Cierto que las fotografías más dramáticas y los ejemplos más visitados, hasta el punto de convertirse en iconos y reconocerse como símbolos de una época, son las instantáneas de guerra. Todavía necesitamos evidencias de que los hombres matan a los hombres. Necesitamos saber cómo. Qué sucede en ese preciso instante en que acaba una vida. Pero la fotografía es elemento indispensable para reconstruir la vida cotidiana de las gentes. Es indispensable para hacer una aproximación a los valores estéticos de una época. También para ver cómo un tiempo histórico se representa a sí mismo. Instrumento, por tanto, esencial para reconstruir las psicologías y las conciencias colectivas.

Minor White dijo: "Las dos únicas características intangibles de la fotografía son el sentido de la presencia y el sentido de la autenticidad del mundo visible". Podríamos pensar que la calidad de lo presente y lo real existe en la medida en que puede ser captado por el objetivo.

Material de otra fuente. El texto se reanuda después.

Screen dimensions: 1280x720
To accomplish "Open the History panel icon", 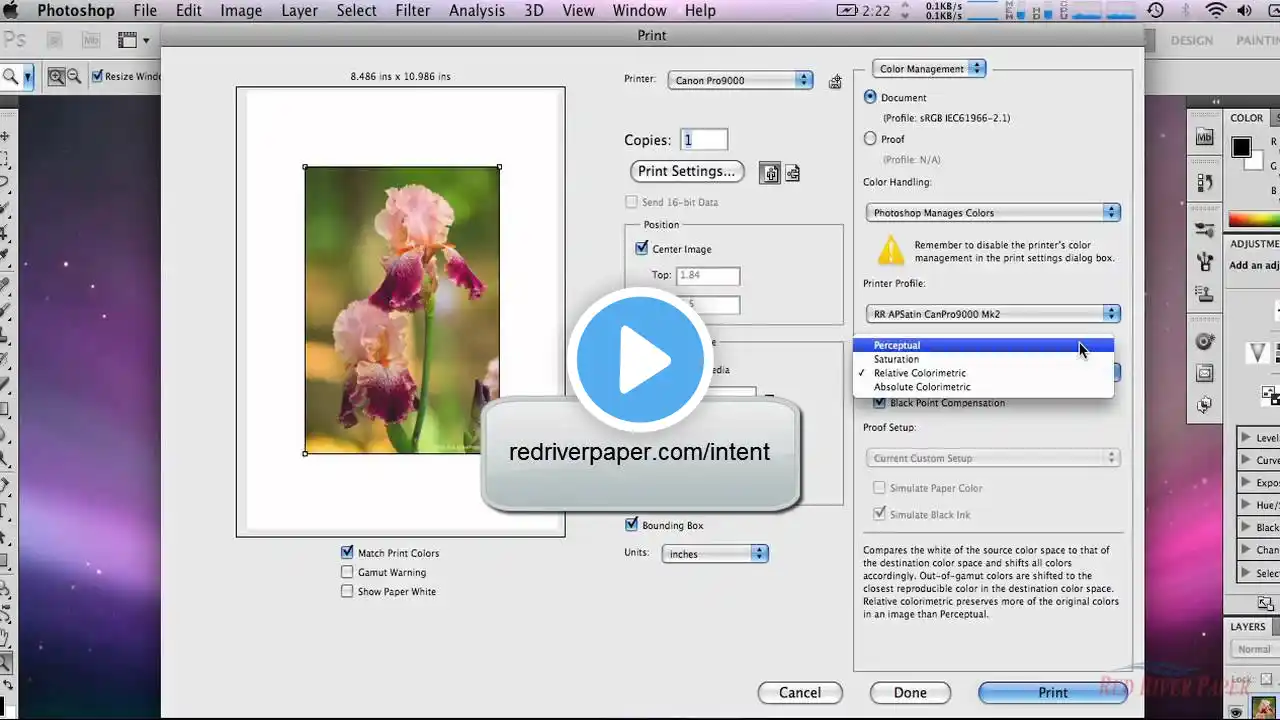I will tap(1205, 183).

Pero la fotografía, con toda su carga de realismo, transmite y expresa emociones y conceptos que no se sustentan tanto en la imagen cuanto en los ojos de quien la mira. Mirar una fotografía, siempre anterior a nosotros, siempre anclada en un pasado largo o inmediato, es verter una parte de la frágil memoria personal en la profunda memoria colectiva y social. Mirar una foto es proyectar parte de nuestro presente en un momento en el que sencillamente no existíamos, porque no estábamos allí.

En última instancia, aunque la fotografía sea capaz en sí misma de componer un discurso histórico propio -con una secuencia-, ello no significa que en un futuro el libro, tal como lo hemos concebido hasta ahora, haya de ser sustituido por este nuevo discurso. El historiador seguirá transitando imágenes y palabras, a veces anónimas, a veces secretas, y revelando la verdad que dejen traslucir. Siempre la palabra creará silencios que la potencien, y siempre la fotografía provocará el diálogo entre dos miradas: la del pasado congelado en un instante y la del presente, en el que cada generación interroga al pasado desde sus propios códigos e inquietudes.